Current approaches to treating tooth sensitivity don’t last very long. Now, a team of Chinese researchers has developed a material based on an extract from green tea that provides longer relief and may help prevent cavities as well.
Sensitivity occurs when teeth are worn down to the dentin and to the hollow microscopic tubes found there. When hot and cold liquids and food contact the underlying nerve endings in the teeth via these exposed tubes, pain follows. Unprotected dentin also is vulnerable to cavity formation.
Typically, these tubes are plugged with nanohydroxyapatite, which doesn’t stand up well to regular brushing, grinding, erosion, or acid produced by bacteria. The researchers, though, encapsuled nanohydroxyapatite and a green tea polyphenol known as epigallocatechin-3-gallate (EGCG) in silica nanoparticles, which can stand up to acid and wear and tear.

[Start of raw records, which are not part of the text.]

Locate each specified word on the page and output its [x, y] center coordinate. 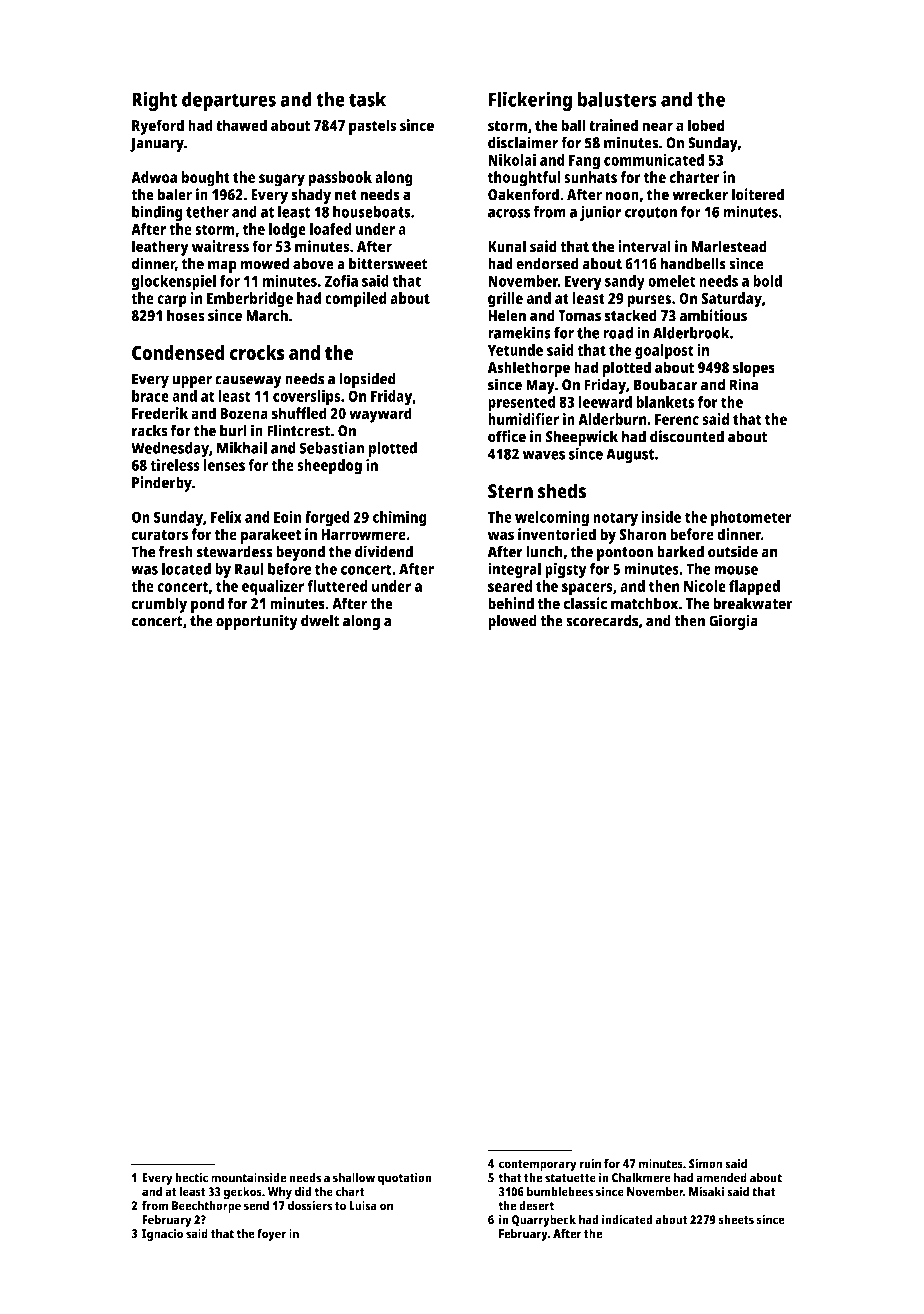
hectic [191, 1177]
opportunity [257, 622]
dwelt [320, 620]
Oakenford [523, 194]
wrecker [700, 194]
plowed [512, 622]
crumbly [159, 605]
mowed [265, 263]
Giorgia [733, 622]
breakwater [752, 603]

Testing on extracted wisdom teeth showed that the material plugged the dentin tubules, released EGCG for at least 96 hours, stood up to tooth erosion and brushing, and prevented the growth of Streptococcus mutans and biofilm formation. It also showed low toxicity.
Based on these findings, the researchers say the material could be a good candidate for combating tooth sensitivity and cavities. The study, “Development of Epigallocatechin-3-gallate-Encapsulated Nanohydroxyapatite/Mesoporous Silica for Therapeutic Management of Dentin Surface,” was published by Applied Materials & Interfaces.